Your assignment
Write out, word for word, every line in the data below from the one containing "You are a computer-use" to the one containing "Instruction: Click the LinkedIn logo", both of them included.

Record set

= Beginning of Section =

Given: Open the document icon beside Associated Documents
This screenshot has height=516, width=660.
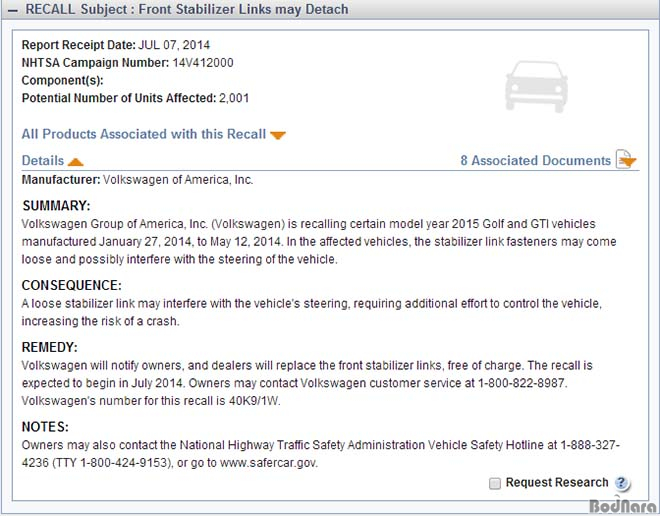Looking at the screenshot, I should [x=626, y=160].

= End of Section =
= Beginning of Section =

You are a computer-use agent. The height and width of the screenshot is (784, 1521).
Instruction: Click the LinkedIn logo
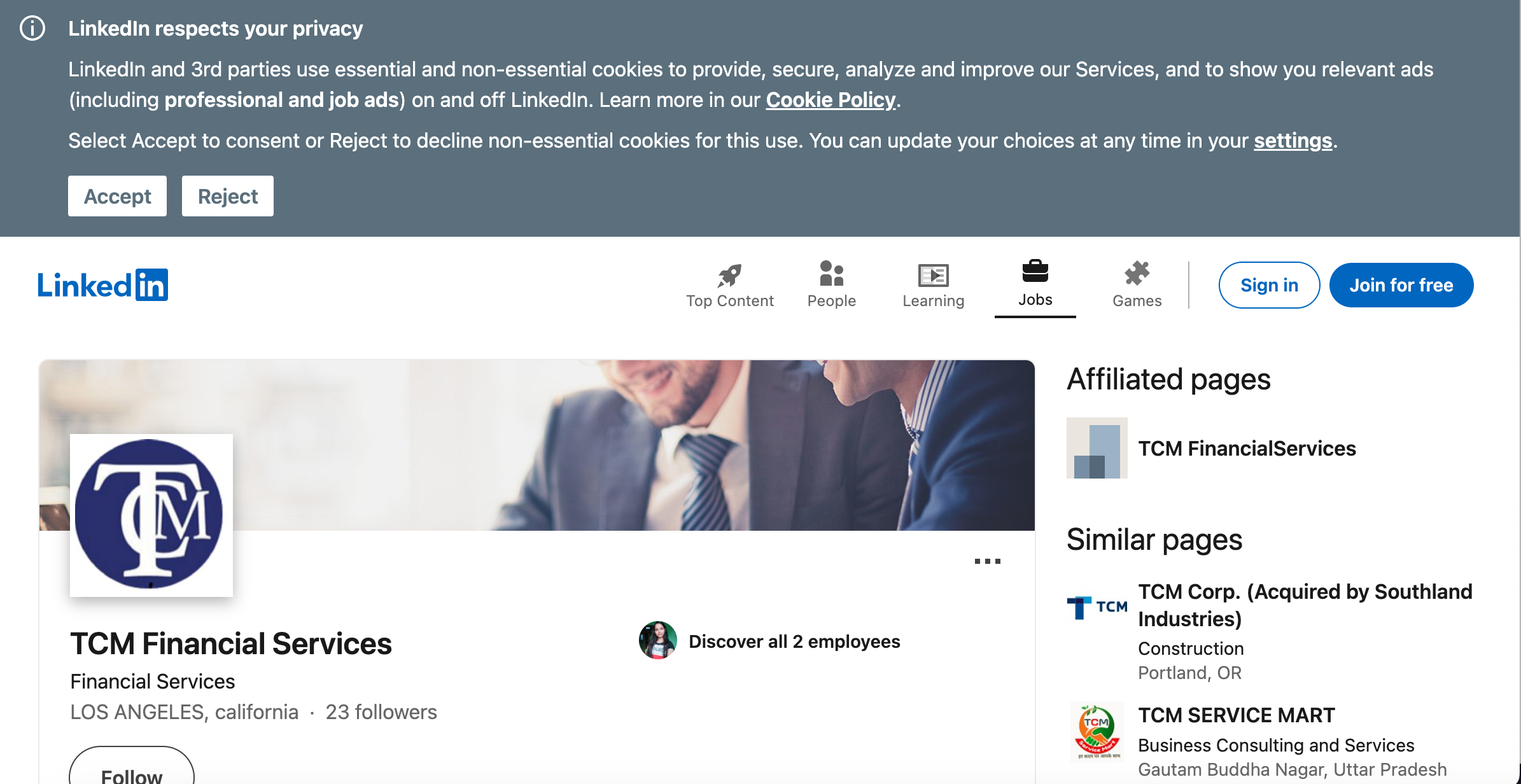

= End of Section =
= Beginning of Section =

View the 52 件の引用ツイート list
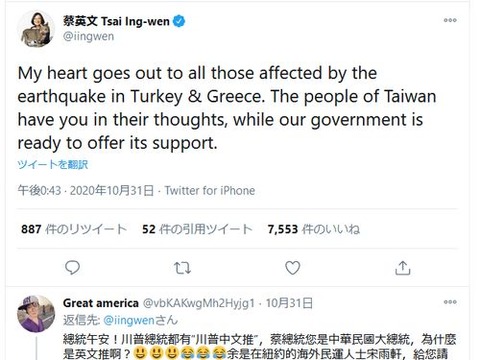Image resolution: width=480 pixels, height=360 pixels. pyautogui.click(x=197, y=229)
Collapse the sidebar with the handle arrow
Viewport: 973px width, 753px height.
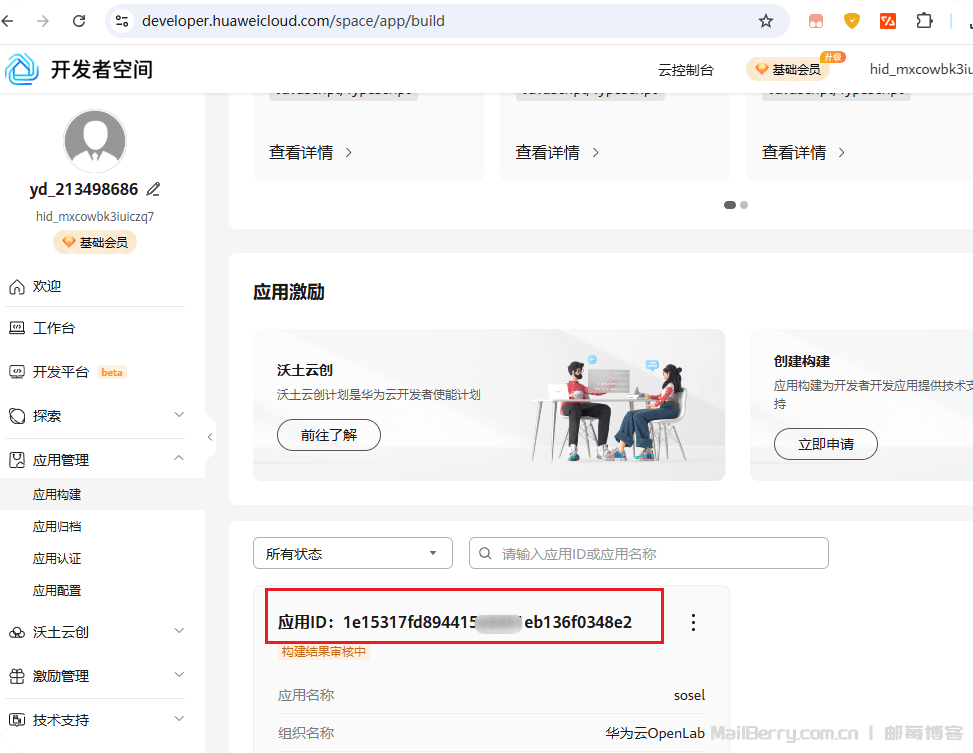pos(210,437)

= End of Section =

Output
You are a computer-use agent. The height and width of the screenshot is (784, 1521).
Instruction: Click the LinkedIn logo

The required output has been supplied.